*Task to carry out*
Scan the records below for the word "toolbar" and give only the number of lines that hold it.

++++ Dataset excerpts ++++

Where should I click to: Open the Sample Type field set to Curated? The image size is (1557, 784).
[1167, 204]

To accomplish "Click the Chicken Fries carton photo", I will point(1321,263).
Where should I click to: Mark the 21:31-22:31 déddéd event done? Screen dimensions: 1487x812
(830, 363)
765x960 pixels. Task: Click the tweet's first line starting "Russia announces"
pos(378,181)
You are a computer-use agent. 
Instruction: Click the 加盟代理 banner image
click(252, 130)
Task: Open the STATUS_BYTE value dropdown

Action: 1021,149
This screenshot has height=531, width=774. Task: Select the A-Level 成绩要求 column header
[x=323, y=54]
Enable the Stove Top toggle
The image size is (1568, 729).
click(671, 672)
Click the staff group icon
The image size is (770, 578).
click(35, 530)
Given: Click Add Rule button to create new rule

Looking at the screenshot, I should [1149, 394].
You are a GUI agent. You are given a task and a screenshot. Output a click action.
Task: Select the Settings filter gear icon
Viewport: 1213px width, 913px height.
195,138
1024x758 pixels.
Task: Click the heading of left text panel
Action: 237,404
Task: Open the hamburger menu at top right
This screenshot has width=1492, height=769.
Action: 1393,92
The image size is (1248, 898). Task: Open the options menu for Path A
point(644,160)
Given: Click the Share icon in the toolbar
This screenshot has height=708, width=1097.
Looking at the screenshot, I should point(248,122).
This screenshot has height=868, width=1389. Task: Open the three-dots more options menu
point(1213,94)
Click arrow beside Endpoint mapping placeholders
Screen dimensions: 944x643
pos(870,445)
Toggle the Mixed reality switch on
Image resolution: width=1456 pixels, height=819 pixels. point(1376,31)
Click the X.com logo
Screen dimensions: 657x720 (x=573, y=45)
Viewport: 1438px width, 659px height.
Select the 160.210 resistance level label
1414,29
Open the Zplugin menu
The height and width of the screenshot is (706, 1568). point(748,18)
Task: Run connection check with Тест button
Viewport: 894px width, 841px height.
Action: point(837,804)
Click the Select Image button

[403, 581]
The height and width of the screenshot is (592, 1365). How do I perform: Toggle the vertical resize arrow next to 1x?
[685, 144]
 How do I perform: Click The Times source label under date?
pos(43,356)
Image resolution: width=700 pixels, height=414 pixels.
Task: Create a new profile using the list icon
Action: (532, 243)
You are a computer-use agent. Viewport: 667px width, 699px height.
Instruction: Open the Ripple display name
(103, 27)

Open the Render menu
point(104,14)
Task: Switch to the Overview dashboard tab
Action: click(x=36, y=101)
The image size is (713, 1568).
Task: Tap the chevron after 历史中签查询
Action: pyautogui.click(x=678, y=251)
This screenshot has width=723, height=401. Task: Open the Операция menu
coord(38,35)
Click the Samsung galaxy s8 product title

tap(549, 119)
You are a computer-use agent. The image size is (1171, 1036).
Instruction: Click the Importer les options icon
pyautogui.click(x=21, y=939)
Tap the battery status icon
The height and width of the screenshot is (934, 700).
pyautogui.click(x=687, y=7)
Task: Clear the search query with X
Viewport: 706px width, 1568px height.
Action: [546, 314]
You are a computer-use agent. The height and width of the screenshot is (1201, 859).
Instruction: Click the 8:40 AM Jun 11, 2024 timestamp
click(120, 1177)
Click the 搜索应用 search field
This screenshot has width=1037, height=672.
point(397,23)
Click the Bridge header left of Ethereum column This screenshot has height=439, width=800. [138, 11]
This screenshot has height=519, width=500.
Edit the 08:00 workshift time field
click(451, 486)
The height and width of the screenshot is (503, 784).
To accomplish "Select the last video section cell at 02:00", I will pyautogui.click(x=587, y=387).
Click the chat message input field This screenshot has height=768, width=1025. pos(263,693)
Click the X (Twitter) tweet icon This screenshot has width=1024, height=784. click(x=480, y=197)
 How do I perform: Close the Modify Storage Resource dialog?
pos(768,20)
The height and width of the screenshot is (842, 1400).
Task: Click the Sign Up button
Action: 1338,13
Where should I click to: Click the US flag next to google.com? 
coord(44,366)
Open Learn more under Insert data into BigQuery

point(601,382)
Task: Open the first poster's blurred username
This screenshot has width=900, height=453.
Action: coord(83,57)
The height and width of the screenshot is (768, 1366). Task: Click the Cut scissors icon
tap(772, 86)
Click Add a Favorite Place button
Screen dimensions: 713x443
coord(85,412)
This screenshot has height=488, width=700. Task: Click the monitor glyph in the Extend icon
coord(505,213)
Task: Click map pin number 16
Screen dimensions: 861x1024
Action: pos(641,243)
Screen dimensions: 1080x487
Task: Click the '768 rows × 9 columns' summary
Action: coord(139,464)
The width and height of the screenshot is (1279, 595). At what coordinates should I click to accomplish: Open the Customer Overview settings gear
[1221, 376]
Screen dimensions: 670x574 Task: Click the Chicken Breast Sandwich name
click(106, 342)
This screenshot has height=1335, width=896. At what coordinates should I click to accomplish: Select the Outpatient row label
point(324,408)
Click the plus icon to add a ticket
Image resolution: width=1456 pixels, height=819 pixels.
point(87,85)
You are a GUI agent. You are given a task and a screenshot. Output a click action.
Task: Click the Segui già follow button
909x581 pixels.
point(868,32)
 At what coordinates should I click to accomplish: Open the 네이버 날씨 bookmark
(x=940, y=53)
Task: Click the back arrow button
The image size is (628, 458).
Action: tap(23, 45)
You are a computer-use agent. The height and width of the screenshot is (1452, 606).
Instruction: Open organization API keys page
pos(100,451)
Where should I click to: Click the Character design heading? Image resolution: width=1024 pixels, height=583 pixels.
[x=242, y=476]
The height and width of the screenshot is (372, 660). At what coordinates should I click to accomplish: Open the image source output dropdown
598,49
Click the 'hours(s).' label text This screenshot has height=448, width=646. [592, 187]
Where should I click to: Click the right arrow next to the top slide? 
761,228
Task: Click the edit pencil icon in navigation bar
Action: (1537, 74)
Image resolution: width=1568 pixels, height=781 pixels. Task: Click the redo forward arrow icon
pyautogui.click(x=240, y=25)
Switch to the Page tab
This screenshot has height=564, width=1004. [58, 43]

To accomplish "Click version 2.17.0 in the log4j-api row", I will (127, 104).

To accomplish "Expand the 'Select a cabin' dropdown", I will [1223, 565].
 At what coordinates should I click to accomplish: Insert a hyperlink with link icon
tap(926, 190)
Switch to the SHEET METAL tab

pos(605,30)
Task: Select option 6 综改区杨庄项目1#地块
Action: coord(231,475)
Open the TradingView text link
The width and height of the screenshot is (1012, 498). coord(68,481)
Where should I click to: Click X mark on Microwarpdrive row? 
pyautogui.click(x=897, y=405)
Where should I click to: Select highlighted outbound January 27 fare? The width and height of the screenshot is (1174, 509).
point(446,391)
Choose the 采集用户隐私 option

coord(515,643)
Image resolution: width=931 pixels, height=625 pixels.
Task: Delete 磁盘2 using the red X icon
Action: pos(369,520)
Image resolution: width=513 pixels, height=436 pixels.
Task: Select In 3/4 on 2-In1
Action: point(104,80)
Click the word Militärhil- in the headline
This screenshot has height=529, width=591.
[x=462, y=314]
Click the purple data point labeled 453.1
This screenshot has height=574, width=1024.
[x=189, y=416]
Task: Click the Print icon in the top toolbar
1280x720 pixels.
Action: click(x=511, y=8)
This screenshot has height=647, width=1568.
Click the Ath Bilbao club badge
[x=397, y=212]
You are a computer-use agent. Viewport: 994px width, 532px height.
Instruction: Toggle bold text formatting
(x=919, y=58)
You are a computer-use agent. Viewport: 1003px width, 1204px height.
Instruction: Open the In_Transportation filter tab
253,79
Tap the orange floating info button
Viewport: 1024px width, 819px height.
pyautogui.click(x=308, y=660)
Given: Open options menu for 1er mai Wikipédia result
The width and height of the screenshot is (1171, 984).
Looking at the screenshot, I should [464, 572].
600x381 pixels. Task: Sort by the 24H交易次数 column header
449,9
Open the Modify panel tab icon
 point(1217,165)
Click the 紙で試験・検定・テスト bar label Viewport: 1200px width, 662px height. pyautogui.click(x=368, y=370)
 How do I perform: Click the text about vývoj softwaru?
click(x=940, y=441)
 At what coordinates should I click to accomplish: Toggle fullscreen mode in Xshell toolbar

++++

*Task solution*
3